Thomas Barregren wrote:
> Gerhard Killesreiter skrev:
>> Chris Johnson wrote:
>>> I believe that the policy on anything in the drupal.org repository is 
>>> that it must be GPL licensed.  Even something with a more liberal 
>>> license, such as an MIT-licensed widget, would not be allowed.
>>> Is that correct?
>> Yes.
>> And then no again. If you, as a contributor, re-release the MIT 
>> licensed stuff under GPL you can commit it. I believe that such a 
>> re-release is possible with certain MIT type licenses.
>> If you choose this route, you shoudl probably document it rather well.
>> In general, we'd prefer you'd not do it, I guess.
>  From a license point of view, there is no problem to sublicense MIT 
> licensed software under GPL. As I said in an answer to Chris Johnson, 
> GPL and MIT are compatible, which means that it is not a violation of 
> GPL to use MIT source code or vice versa.

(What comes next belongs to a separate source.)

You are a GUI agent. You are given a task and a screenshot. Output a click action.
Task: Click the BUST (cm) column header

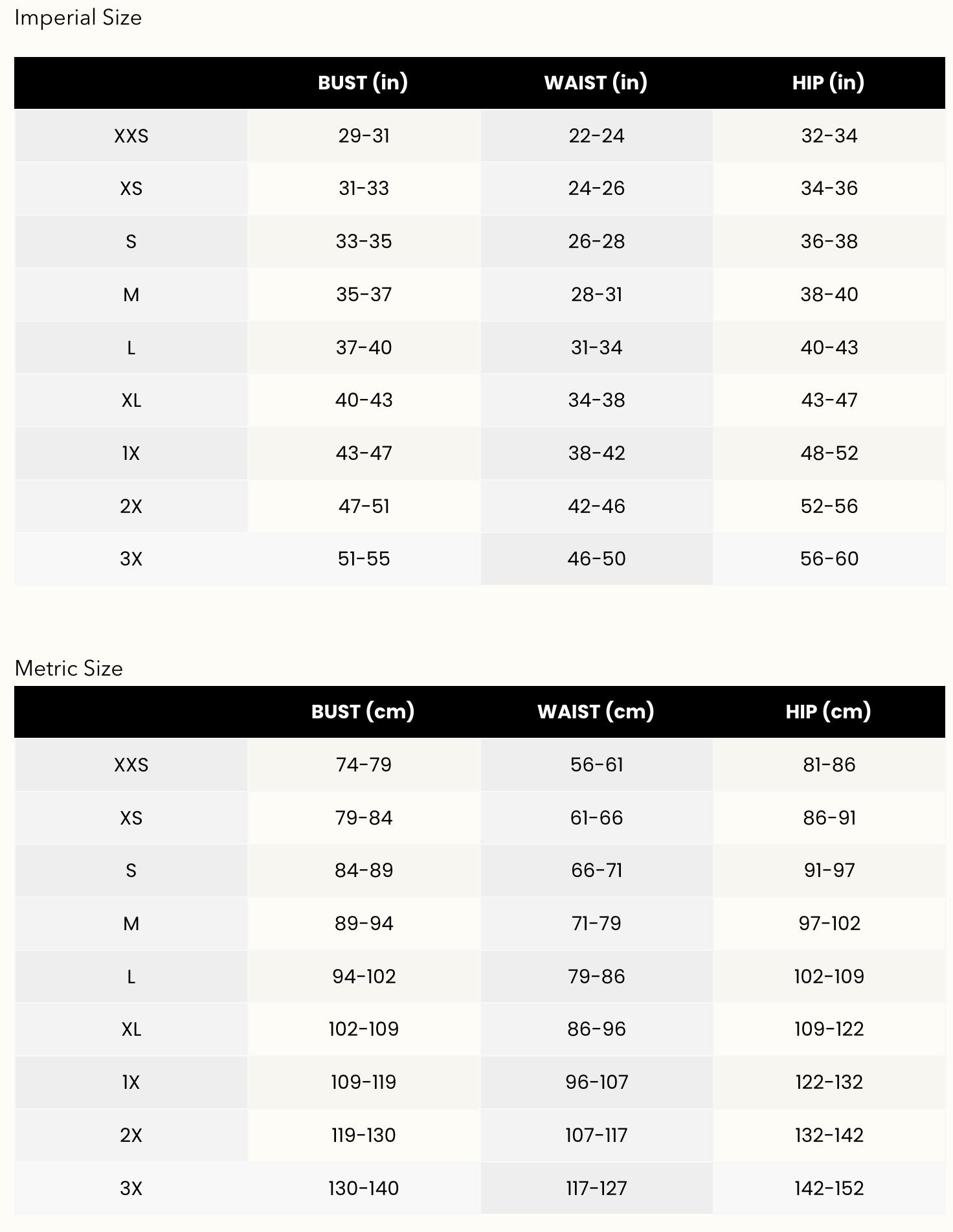(363, 712)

I didn't say there would be a problem.

>  From a policy point of view, the situation is a little bit more unclear 
> to me.When you apply for a CVS account, you must certify to "only commit 
> code that is licensed under terms of the GNU public license." The MIT 
> licensed code you commit isn't under GPL, so this could be an offence 
> against your own certification. But as soon as the code is commited, you 
> have created a "derivative work" which is under GPL; and hence the 
> possible offence is removed. Since GPL is about protecting your freedom, 
> and since GPL is compatible with the MIT license, I suppose it is okay 
> to check in MIT licensed and other GPL compatible code. IMHO it should 
> at least be so.

That is what I was trying to say. However, I called to document this. 
E.g. you should put something in a README file that tells people that 
the code was originally under MIT license and you (the contributor) 
re-license it under the GPL.

> I suggest that Drupal.org has a clear policy document stating that it is 
> allowed to check in any code that can be distributed under GPL. That 
> would take away much of the unclear points. 

Another important guideline other than "no non-GPL code" in CVS is "no 
third party code" in CVS. So if you find some code somewhere (say a 
JavaScript library) that is MIT licensed and you want to use it with 
your module the proper procedure would be to point out in the README 
that people have to go download said library there and there.

A possible exception would be that you need to modify the Library in 
some way to work with Drupal. But then you are creating a derivative 
work anyway and - if the original license allows this - can license that 
under GPL and put it into CVS.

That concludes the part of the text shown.